[STORED DATA]:
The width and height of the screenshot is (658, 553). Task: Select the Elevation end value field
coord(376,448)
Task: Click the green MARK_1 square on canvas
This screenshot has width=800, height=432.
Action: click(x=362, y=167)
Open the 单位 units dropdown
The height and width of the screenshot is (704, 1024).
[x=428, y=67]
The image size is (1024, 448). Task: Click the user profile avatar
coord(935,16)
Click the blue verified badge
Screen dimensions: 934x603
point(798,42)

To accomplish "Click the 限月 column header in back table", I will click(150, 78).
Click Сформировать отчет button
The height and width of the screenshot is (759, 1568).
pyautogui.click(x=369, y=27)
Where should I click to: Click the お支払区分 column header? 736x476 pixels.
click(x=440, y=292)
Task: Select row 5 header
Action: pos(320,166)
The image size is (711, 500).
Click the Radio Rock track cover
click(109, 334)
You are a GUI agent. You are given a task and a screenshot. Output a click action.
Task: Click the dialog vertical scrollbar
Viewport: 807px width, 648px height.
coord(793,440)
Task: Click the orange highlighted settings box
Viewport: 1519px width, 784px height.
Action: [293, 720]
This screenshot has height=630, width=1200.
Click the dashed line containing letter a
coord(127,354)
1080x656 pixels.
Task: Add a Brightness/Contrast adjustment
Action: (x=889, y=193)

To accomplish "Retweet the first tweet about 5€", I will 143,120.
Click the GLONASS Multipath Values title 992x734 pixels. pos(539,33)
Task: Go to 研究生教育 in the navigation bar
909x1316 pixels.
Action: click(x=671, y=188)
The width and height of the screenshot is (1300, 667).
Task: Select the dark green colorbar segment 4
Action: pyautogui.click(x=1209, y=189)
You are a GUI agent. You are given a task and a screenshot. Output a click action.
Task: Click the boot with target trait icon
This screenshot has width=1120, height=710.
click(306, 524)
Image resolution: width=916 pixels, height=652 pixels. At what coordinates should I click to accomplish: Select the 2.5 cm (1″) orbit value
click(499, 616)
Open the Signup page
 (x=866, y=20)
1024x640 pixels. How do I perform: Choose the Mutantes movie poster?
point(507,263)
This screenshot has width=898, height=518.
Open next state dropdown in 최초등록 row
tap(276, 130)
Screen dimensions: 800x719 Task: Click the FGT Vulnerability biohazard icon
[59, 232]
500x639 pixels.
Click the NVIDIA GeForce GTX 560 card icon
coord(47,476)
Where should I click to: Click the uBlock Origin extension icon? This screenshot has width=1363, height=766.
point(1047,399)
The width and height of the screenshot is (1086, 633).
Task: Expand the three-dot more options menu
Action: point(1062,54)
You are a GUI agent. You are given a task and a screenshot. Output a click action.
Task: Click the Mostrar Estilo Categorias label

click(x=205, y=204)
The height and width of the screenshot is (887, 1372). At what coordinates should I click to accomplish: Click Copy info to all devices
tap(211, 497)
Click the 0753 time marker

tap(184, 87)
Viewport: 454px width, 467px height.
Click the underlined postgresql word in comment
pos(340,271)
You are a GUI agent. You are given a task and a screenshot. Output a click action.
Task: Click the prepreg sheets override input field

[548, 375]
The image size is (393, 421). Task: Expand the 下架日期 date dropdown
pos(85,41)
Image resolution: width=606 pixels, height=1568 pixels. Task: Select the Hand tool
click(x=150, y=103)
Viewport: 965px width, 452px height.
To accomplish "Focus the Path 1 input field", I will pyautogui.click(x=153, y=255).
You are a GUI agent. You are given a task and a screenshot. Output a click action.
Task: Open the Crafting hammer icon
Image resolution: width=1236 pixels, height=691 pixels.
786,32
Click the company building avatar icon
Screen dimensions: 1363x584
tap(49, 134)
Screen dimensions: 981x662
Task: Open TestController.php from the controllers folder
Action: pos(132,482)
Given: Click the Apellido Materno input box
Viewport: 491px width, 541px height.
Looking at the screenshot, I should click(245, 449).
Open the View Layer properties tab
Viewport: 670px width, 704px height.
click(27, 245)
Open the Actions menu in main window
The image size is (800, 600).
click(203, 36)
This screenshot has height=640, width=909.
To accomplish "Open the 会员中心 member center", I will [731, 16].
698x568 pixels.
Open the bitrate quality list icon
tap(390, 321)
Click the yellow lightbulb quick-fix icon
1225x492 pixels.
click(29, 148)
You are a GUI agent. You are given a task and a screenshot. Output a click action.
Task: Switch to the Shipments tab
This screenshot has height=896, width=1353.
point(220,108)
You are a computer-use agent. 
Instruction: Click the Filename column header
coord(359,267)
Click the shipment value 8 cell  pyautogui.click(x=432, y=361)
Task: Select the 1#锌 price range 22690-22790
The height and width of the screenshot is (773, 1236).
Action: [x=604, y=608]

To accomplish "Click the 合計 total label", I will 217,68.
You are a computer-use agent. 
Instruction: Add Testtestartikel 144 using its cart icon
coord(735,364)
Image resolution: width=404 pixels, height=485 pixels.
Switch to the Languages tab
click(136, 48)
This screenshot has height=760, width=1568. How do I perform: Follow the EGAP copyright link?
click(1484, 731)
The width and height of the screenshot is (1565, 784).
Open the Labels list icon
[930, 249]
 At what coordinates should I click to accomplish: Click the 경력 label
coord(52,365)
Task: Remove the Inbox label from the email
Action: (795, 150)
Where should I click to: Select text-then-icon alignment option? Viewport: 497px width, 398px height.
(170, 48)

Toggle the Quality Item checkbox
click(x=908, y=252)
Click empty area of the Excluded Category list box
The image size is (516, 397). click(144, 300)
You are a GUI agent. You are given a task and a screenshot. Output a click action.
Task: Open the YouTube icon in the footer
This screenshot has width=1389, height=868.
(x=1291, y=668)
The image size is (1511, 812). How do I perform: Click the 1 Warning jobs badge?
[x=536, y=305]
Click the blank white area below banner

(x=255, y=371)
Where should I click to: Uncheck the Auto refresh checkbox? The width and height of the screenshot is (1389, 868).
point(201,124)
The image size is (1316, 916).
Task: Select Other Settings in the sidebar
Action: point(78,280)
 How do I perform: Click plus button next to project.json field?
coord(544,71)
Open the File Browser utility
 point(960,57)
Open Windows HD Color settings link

[THE PROBLEM]: The records above are to be given again in full, exactly.

[RESPONSE TO THIS EXERCISE]:
The width and height of the screenshot is (658, 553). Task: Select the Elevation end value field
coord(376,448)
Task: Click the green MARK_1 square on canvas
This screenshot has width=800, height=432.
Action: click(x=362, y=167)
Open the 单位 units dropdown
The height and width of the screenshot is (704, 1024).
[x=428, y=67]
The image size is (1024, 448). Task: Click the user profile avatar
coord(935,16)
Click the blue verified badge
Screen dimensions: 934x603
point(798,42)

To accomplish "Click the 限月 column header in back table", I will click(150, 78).
Click Сформировать отчет button
The height and width of the screenshot is (759, 1568).
pyautogui.click(x=369, y=27)
Where should I click to: Click the お支払区分 column header? 736x476 pixels.
click(x=440, y=292)
Task: Select row 5 header
Action: pos(320,166)
The image size is (711, 500).
Click the Radio Rock track cover
click(109, 334)
You are a GUI agent. You are given a task and a screenshot. Output a click action.
Task: Click the dialog vertical scrollbar
Viewport: 807px width, 648px height.
coord(793,440)
Task: Click the orange highlighted settings box
Viewport: 1519px width, 784px height.
Action: [293, 720]
This screenshot has height=630, width=1200.
Click the dashed line containing letter a
coord(127,354)
1080x656 pixels.
Task: Add a Brightness/Contrast adjustment
Action: (x=889, y=193)

To accomplish "Retweet the first tweet about 5€", I will 143,120.
Click the GLONASS Multipath Values title 992x734 pixels. pos(539,33)
Task: Go to 研究生教育 in the navigation bar
909x1316 pixels.
Action: click(x=671, y=188)
The width and height of the screenshot is (1300, 667).
Task: Select the dark green colorbar segment 4
Action: pyautogui.click(x=1209, y=189)
You are a GUI agent. You are given a task and a screenshot. Output a click action.
Task: Click the boot with target trait icon
This screenshot has width=1120, height=710.
click(306, 524)
Image resolution: width=916 pixels, height=652 pixels. At what coordinates should I click to accomplish: Select the 2.5 cm (1″) orbit value
click(499, 616)
Open the Signup page
 (x=866, y=20)
1024x640 pixels. How do I perform: Choose the Mutantes movie poster?
point(507,263)
This screenshot has width=898, height=518.
Open next state dropdown in 최초등록 row
tap(276, 130)
Screen dimensions: 800x719 Task: Click the FGT Vulnerability biohazard icon
[59, 232]
500x639 pixels.
Click the NVIDIA GeForce GTX 560 card icon
coord(47,476)
Where should I click to: Click the uBlock Origin extension icon? This screenshot has width=1363, height=766.
point(1047,399)
The width and height of the screenshot is (1086, 633).
Task: Expand the three-dot more options menu
Action: point(1062,54)
You are a GUI agent. You are given a task and a screenshot. Output a click action.
Task: Click the Mostrar Estilo Categorias label

click(x=205, y=204)
The height and width of the screenshot is (887, 1372). At what coordinates should I click to accomplish: Click Copy info to all devices
tap(211, 497)
Click the 0753 time marker

tap(184, 87)
Viewport: 454px width, 467px height.
Click the underlined postgresql word in comment
pos(340,271)
You are a GUI agent. You are given a task and a screenshot. Output a click action.
Task: Click the prepreg sheets override input field

[548, 375]
The image size is (393, 421). Task: Expand the 下架日期 date dropdown
pos(85,41)
Image resolution: width=606 pixels, height=1568 pixels. Task: Select the Hand tool
click(x=150, y=103)
Viewport: 965px width, 452px height.
To accomplish "Focus the Path 1 input field", I will pyautogui.click(x=153, y=255).
You are a GUI agent. You are given a task and a screenshot. Output a click action.
Task: Open the Crafting hammer icon
Image resolution: width=1236 pixels, height=691 pixels.
786,32
Click the company building avatar icon
Screen dimensions: 1363x584
tap(49, 134)
Screen dimensions: 981x662
Task: Open TestController.php from the controllers folder
Action: pos(132,482)
Given: Click the Apellido Materno input box
Viewport: 491px width, 541px height.
Looking at the screenshot, I should click(245, 449).
Open the View Layer properties tab
Viewport: 670px width, 704px height.
click(27, 245)
Open the Actions menu in main window
The image size is (800, 600).
click(203, 36)
This screenshot has height=640, width=909.
To accomplish "Open the 会员中心 member center", I will [731, 16].
698x568 pixels.
Open the bitrate quality list icon
tap(390, 321)
Click the yellow lightbulb quick-fix icon
1225x492 pixels.
click(29, 148)
You are a GUI agent. You are given a task and a screenshot. Output a click action.
Task: Switch to the Shipments tab
This screenshot has height=896, width=1353.
point(220,108)
You are a computer-use agent. 
Instruction: Click the Filename column header
coord(359,267)
Click the shipment value 8 cell  pyautogui.click(x=432, y=361)
Task: Select the 1#锌 price range 22690-22790
The height and width of the screenshot is (773, 1236).
Action: [x=604, y=608]

To accomplish "Click the 合計 total label", I will 217,68.
You are a computer-use agent. 
Instruction: Add Testtestartikel 144 using its cart icon
coord(735,364)
Image resolution: width=404 pixels, height=485 pixels.
Switch to the Languages tab
click(136, 48)
This screenshot has height=760, width=1568. How do I perform: Follow the EGAP copyright link?
click(1484, 731)
The width and height of the screenshot is (1565, 784).
Open the Labels list icon
[930, 249]
 At what coordinates should I click to accomplish: Click the 경력 label
coord(52,365)
Task: Remove the Inbox label from the email
Action: (795, 150)
Where should I click to: Select text-then-icon alignment option? Viewport: 497px width, 398px height.
(170, 48)

Toggle the Quality Item checkbox
click(x=908, y=252)
Click empty area of the Excluded Category list box
The image size is (516, 397). click(144, 300)
You are a GUI agent. You are given a task and a screenshot. Output a click action.
Task: Open the YouTube icon in the footer
This screenshot has width=1389, height=868.
(x=1291, y=668)
The image size is (1511, 812). How do I perform: Click the 1 Warning jobs badge?
[x=536, y=305]
Click the blank white area below banner

(x=255, y=371)
Where should I click to: Uncheck the Auto refresh checkbox? The width and height of the screenshot is (1389, 868).
point(201,124)
The image size is (1316, 916).
Task: Select Other Settings in the sidebar
Action: point(78,280)
 How do I perform: Click plus button next to project.json field?
coord(544,71)
Open the File Browser utility
 point(960,57)
Open Windows HD Color settings link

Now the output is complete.